Down to the last line of the listing, starting at the one with "Clear the スズキ ケン approver X icon", retype each line exactly. Do not copy the pictures.

>>>>>

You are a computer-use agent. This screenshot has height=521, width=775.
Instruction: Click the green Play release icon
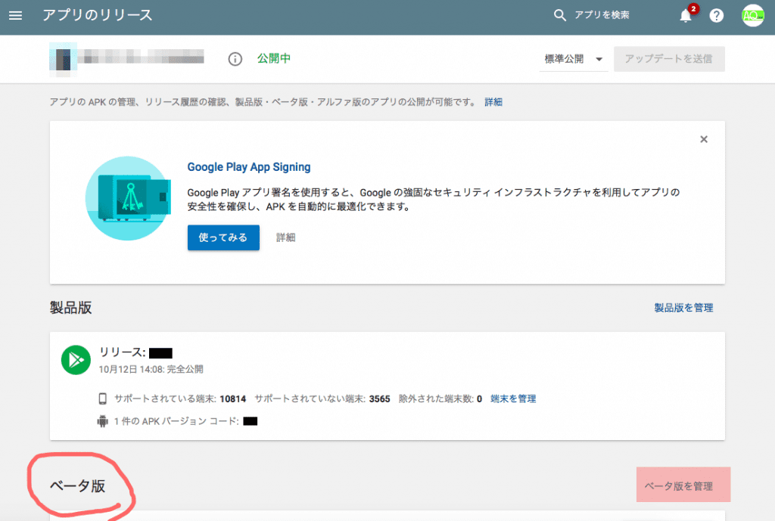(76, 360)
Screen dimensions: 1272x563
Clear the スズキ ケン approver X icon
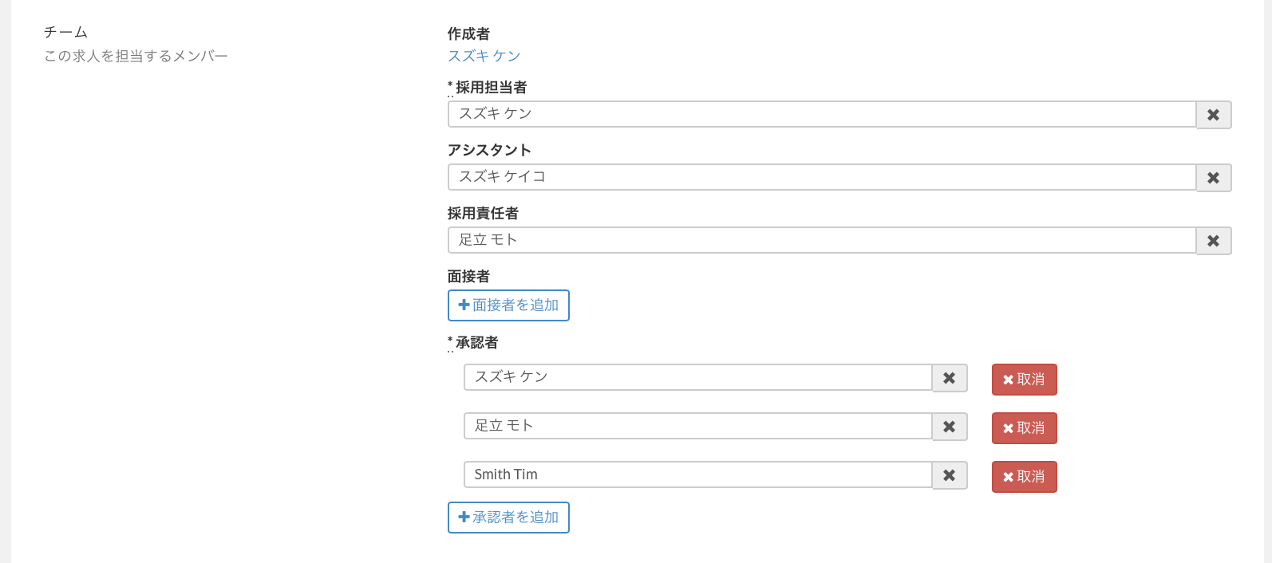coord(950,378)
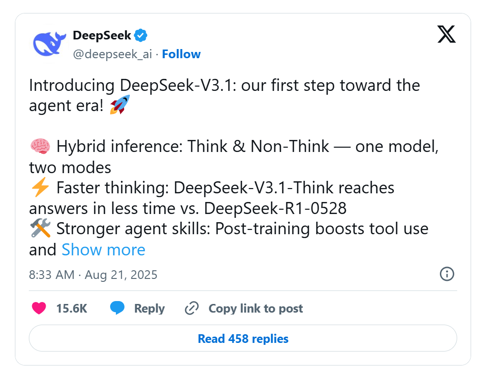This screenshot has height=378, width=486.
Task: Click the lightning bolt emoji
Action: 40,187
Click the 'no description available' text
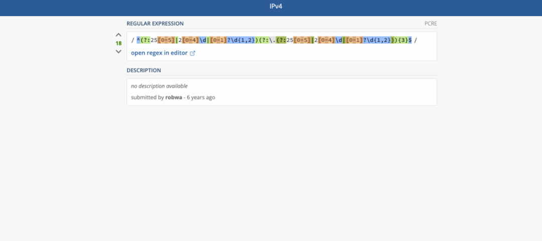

<<<<<

Answer below
Clear the スズキ ケン approver X icon
coord(950,378)
This screenshot has height=378, width=486.
Task: Click the lightning bolt emoji
Action: 40,187
Click the 'no description available' text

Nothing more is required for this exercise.